Ich finde das für eine Frechheit, da wollen sie die Familien mit mehr Elterngeld unterstützen und dann muss man einen Teil wieder an das Finanzamt abgeben. Da brauchen wir keine Kinder mehr, da gehe ich lieber wieder in die Arbeit da habe ich mehr davon.

Mein Anliegen an Sie:
Wäre es nicht möglich das Familien mit nur einen Einkommen Steuerlich berücksichtigt werden können, bzw. das das Elterngeld nicht mit angerechnet wird?
Oder finden sie eine andere Lösung die man akzeptieren kann!?

Ich würde mich freuen wenn Sie mir antworten würden.

Mit freundlichen Grüßen

Winkler-Grötsch

+116

Über diesen Beitrag kann nicht mehr abgestimmt werden, da er bereits beantwortet wurde.

Antwort
von Ursula von der Leyen am 23. September 2009
Ursula von der Leyen

Sehr geehrte Frau Winkler-Grötsch,

ich bedauere sehr, dass Sie erst nachträglich erfahren haben, dass das Elterngeld für die Berechnung der Steuer nicht unerheblich ist. Das Elterngeld selbst ist ja steuerfrei. Heißt: Von dem Betrag, den Sie ausgezahlt bekommen, werden keine Steuern abgezogen.

Richtig ist aber auch, dass das Elterngeld für die Ermittlung des Steuersatzes, der auf das steuerpflichtige Einkommen anzuwenden ist, zum Einkommen hinzugerechnet wird. Es kann also sein, dass auf das Einkommen, das zu versteuern ist, mehr Steuern bezahlt werden müssen. Diese Regelung, die sie bemängeln, wurde nicht für das Elterngeld erfunden. Beim Mutterschaftsgeld gilt zum Beispiel dasselbe. Im gesamten Steuerrecht gilt der Grundsatz, dass sich der Steuersatz nach der wirtschaftlichen Leistungsfähigkeit richten muss (Steuergerechtigkeit). Vereinfacht gesagt: Durch das Elterngeld haben Sie insgesamt mehr Geld zur Verfügung – deswegen fallen auch mehr Steuern an.

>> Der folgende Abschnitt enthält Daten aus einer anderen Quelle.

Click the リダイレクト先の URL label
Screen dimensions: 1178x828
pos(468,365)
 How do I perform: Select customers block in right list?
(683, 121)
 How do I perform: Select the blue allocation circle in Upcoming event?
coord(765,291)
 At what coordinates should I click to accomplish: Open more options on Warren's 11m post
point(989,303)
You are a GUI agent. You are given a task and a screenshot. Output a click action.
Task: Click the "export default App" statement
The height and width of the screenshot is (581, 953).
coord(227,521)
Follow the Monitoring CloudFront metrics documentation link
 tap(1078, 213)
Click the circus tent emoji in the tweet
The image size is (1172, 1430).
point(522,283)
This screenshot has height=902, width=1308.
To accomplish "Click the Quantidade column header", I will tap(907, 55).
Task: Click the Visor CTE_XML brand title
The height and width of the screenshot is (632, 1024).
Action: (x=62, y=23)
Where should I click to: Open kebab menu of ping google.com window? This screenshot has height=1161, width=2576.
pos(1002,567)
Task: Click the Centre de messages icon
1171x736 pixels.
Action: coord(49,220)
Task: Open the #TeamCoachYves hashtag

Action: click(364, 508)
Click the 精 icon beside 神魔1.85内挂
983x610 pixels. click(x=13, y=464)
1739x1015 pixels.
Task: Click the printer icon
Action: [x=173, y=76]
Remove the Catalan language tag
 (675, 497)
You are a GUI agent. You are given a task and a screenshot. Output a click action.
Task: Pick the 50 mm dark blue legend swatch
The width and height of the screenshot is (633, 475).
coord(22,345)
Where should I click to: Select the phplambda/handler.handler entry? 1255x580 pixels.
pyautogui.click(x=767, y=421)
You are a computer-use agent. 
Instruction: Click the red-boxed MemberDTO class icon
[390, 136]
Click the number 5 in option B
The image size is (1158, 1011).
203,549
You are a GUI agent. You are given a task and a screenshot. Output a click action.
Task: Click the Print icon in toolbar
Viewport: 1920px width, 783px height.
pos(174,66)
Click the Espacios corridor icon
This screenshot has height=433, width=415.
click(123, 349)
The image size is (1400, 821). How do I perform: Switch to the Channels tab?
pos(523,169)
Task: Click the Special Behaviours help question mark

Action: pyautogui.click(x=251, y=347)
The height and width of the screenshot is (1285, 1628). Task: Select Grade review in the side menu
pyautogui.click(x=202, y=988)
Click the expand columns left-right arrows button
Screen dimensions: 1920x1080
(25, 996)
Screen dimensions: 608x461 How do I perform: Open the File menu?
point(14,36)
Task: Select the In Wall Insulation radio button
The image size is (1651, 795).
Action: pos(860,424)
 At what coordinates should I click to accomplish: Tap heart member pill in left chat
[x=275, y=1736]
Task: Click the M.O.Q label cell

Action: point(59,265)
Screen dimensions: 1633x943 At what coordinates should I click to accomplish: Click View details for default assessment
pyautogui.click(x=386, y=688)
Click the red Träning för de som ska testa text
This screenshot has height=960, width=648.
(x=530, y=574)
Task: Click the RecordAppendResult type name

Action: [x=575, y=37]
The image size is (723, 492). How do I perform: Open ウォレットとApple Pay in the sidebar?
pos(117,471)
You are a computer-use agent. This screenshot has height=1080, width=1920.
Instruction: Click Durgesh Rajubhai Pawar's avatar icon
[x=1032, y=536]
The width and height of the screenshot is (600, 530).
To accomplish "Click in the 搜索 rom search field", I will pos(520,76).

Wenn wir für das Elterngeld eine Ausnahme schaffen würden, würden sich wieder andere Gruppen von Steuerzahlern benachteiligt fühlen. Ich halte es aber für richtig, das bestehende System ausgewogen weiterzuentwickeln. Eine der Möglichkeiten, die individuelle Steuerlast zu senken, nutzen Sie bereits: Denn durch die Streckung des Elterngeldes auf zwei Jahre sind die steuerlichen Abzüge geringer. Wer dazu Mitglied in der gesetzlichen Krankenversicherung ist, hat den Vorteil, dass er in der ganzen Zeit beitragsfrei krankenversichert ist.

Außerdem greift für Ehepaare, bei denen nur einer arbeitet, das Ehegattensplitting. Das möchte ich gerne weiterentwickeln zu einem Familiensplitting mit einer starken Kinderkomponente. Darüber hinaus möchte ich das Teilelterngeld einführen. Es soll sich an diejenigen richten, die früh wieder arbeiten wollen oder müssen. Sie sollen künftig noch flexibler in Teilzeit arbeiten und gleichzeitig Elterngeld beziehen können.